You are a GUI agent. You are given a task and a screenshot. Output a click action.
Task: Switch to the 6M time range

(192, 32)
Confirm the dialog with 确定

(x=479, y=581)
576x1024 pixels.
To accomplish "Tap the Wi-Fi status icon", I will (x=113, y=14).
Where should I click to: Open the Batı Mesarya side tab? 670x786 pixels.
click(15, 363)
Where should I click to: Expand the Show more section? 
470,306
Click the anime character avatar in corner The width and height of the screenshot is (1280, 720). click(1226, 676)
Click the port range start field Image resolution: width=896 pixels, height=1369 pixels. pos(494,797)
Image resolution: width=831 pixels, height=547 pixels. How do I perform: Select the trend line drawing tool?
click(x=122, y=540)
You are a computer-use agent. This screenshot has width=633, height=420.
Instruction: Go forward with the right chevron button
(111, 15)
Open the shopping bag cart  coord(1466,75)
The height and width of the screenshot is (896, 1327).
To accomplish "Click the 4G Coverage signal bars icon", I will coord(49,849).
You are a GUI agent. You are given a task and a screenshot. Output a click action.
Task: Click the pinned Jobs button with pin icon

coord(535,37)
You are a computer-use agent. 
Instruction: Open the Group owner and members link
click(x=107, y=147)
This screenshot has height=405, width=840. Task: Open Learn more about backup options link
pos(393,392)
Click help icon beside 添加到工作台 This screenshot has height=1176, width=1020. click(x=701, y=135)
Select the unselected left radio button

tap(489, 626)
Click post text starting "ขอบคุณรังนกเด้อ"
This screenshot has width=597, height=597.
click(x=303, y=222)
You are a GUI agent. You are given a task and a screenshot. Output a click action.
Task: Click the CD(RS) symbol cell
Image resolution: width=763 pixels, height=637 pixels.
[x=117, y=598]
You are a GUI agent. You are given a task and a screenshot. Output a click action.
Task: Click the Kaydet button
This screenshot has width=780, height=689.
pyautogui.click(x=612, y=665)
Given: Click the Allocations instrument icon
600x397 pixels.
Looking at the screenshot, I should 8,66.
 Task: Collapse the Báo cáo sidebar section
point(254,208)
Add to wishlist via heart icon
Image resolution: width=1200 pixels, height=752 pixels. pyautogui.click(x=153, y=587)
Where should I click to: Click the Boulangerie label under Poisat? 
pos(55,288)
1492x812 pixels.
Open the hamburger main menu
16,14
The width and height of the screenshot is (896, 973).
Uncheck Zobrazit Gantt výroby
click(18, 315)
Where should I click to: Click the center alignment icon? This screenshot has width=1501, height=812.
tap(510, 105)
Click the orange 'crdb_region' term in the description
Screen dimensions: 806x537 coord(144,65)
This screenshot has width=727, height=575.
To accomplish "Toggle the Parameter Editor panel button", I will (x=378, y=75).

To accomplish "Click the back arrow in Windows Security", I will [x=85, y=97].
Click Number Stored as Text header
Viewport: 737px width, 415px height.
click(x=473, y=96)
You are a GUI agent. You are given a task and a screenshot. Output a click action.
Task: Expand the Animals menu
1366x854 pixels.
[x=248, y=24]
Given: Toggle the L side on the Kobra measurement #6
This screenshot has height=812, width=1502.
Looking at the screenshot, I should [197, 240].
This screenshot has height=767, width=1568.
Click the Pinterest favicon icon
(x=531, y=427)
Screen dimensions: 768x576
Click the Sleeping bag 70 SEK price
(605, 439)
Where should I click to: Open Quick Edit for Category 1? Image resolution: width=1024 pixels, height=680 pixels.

----

> [Exercise goal] Mind each word and retype the entire listing above.

> [Response area]
You are a GUI agent. You are given a task and a screenshot. Output a click action.
Task: Switch to the 6M time range

(192, 32)
Confirm the dialog with 确定

(x=479, y=581)
576x1024 pixels.
To accomplish "Tap the Wi-Fi status icon", I will (x=113, y=14).
Where should I click to: Open the Batı Mesarya side tab? 670x786 pixels.
click(15, 363)
Where should I click to: Expand the Show more section? 
470,306
Click the anime character avatar in corner The width and height of the screenshot is (1280, 720). click(1226, 676)
Click the port range start field Image resolution: width=896 pixels, height=1369 pixels. pos(494,797)
Image resolution: width=831 pixels, height=547 pixels. How do I perform: Select the trend line drawing tool?
click(x=122, y=540)
You are a computer-use agent. This screenshot has width=633, height=420.
Instruction: Go forward with the right chevron button
(111, 15)
Open the shopping bag cart  coord(1466,75)
The height and width of the screenshot is (896, 1327).
To accomplish "Click the 4G Coverage signal bars icon", I will coord(49,849).
You are a GUI agent. You are given a task and a screenshot. Output a click action.
Task: Click the pinned Jobs button with pin icon

coord(535,37)
You are a computer-use agent. 
Instruction: Open the Group owner and members link
click(x=107, y=147)
This screenshot has height=405, width=840. Task: Open Learn more about backup options link
pos(393,392)
Click help icon beside 添加到工作台 This screenshot has height=1176, width=1020. click(x=701, y=135)
Select the unselected left radio button

tap(489, 626)
Click post text starting "ขอบคุณรังนกเด้อ"
This screenshot has width=597, height=597.
click(x=303, y=222)
You are a GUI agent. You are given a task and a screenshot. Output a click action.
Task: Click the CD(RS) symbol cell
Image resolution: width=763 pixels, height=637 pixels.
[x=117, y=598]
You are a GUI agent. You are given a task and a screenshot. Output a click action.
Task: Click the Kaydet button
This screenshot has width=780, height=689.
pyautogui.click(x=612, y=665)
Given: Click the Allocations instrument icon
600x397 pixels.
Looking at the screenshot, I should 8,66.
 Task: Collapse the Báo cáo sidebar section
point(254,208)
Add to wishlist via heart icon
Image resolution: width=1200 pixels, height=752 pixels. pyautogui.click(x=153, y=587)
Where should I click to: Click the Boulangerie label under Poisat? 
pos(55,288)
1492x812 pixels.
Open the hamburger main menu
16,14
The width and height of the screenshot is (896, 973).
Uncheck Zobrazit Gantt výroby
click(18, 315)
Where should I click to: Click the center alignment icon? This screenshot has width=1501, height=812.
tap(510, 105)
Click the orange 'crdb_region' term in the description
Screen dimensions: 806x537 coord(144,65)
This screenshot has width=727, height=575.
To accomplish "Toggle the Parameter Editor panel button", I will (x=378, y=75).

To accomplish "Click the back arrow in Windows Security", I will [x=85, y=97].
Click Number Stored as Text header
Viewport: 737px width, 415px height.
click(x=473, y=96)
You are a GUI agent. You are given a task and a screenshot. Output a click action.
Task: Expand the Animals menu
1366x854 pixels.
[x=248, y=24]
Given: Toggle the L side on the Kobra measurement #6
This screenshot has height=812, width=1502.
Looking at the screenshot, I should [197, 240].
This screenshot has height=767, width=1568.
Click the Pinterest favicon icon
(x=531, y=427)
Screen dimensions: 768x576
Click the Sleeping bag 70 SEK price
(605, 439)
Where should I click to: Open Quick Edit for Category 1? Image resolution: width=1024 pixels, height=680 pixels.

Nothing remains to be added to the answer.